> **WHAT TO WORK ON**: Write out, without any change, the lines in the material below that run from the line with "Given: Copy the USER prompt content" through the line with "1568x784 pixels.", both included.
*** Opening of MATERIAL FOR THIS EXERCISE ***
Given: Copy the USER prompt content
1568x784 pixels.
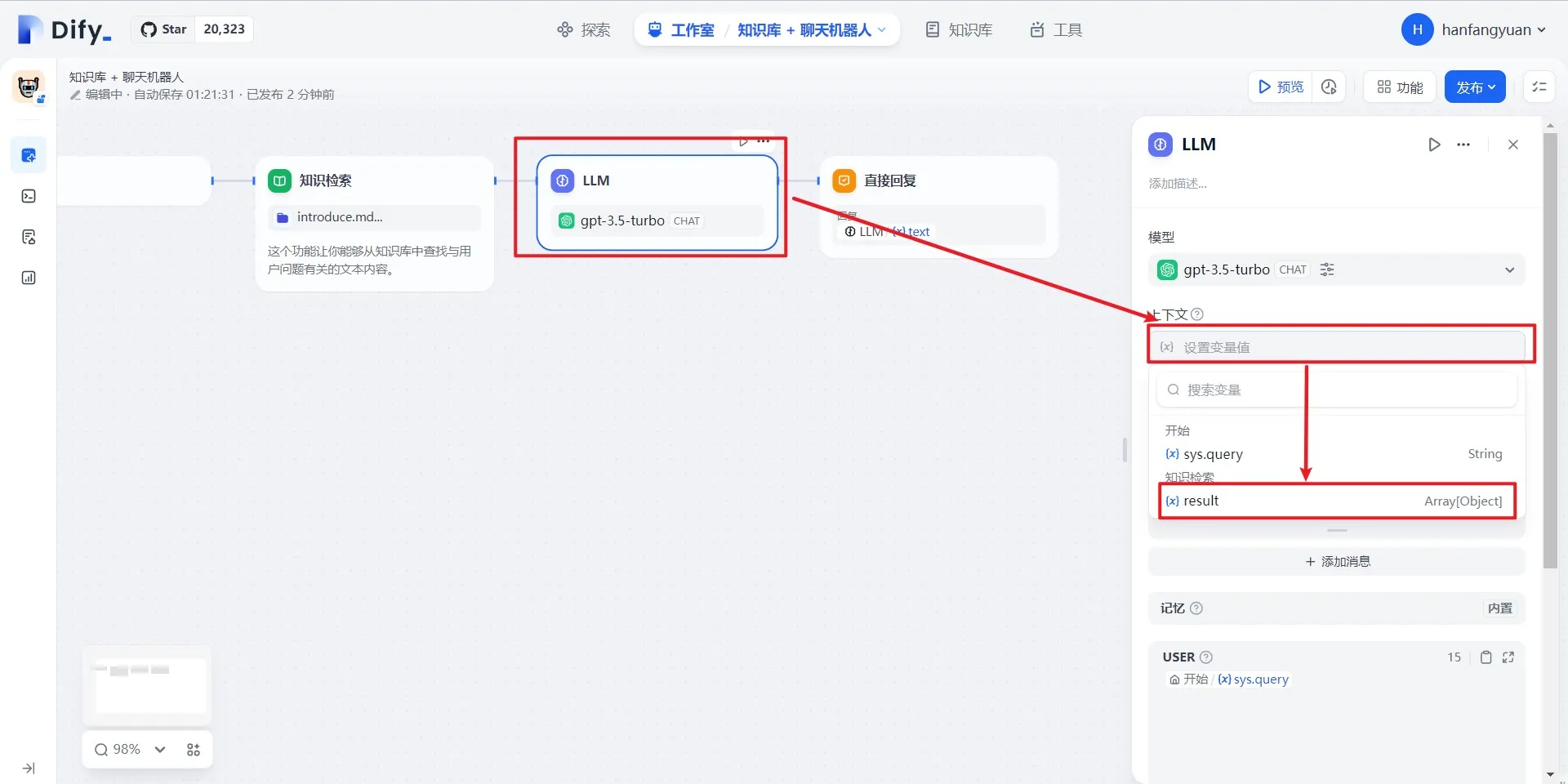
*** Close of MATERIAL FOR THIS EXERCISE ***
*** Opening of MATERIAL FOR THIS EXERCISE ***
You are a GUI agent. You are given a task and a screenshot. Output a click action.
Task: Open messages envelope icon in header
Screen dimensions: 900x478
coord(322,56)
*** Close of MATERIAL FOR THIS EXERCISE ***
> **RESPONSE**:
Given: Copy the USER prompt content
1568x784 pixels.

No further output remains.